__WORK REQUIRED__
Could you restate word for word every line from the one containing "Task: Retweet Blue Ivy's Au Pair tweet" to the end of the data below, pictures excluded?

__DATA TO USE__
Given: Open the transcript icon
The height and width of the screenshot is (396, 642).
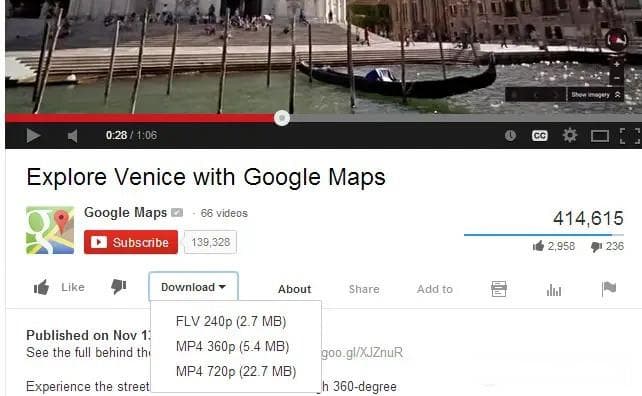Looking at the screenshot, I should coord(499,289).
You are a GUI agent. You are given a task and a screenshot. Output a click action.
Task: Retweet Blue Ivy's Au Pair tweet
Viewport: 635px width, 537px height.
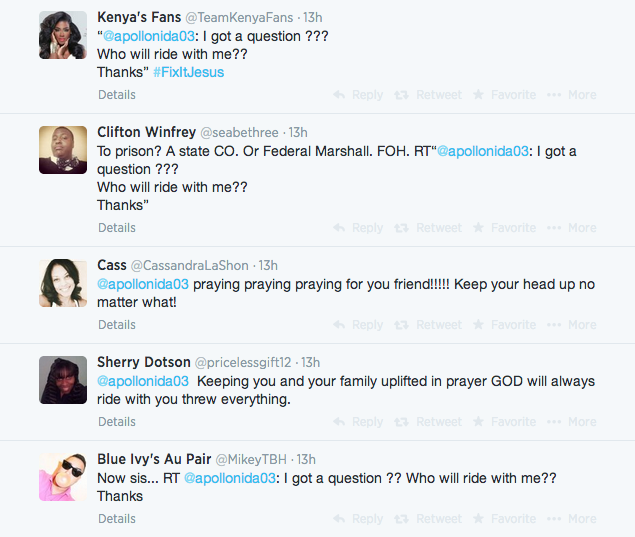tap(429, 519)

__EXERCISE OUTPUT__
Task: Retweet Blue Ivy's Au Pair tweet
Viewport: 635px width, 537px height.
tap(429, 519)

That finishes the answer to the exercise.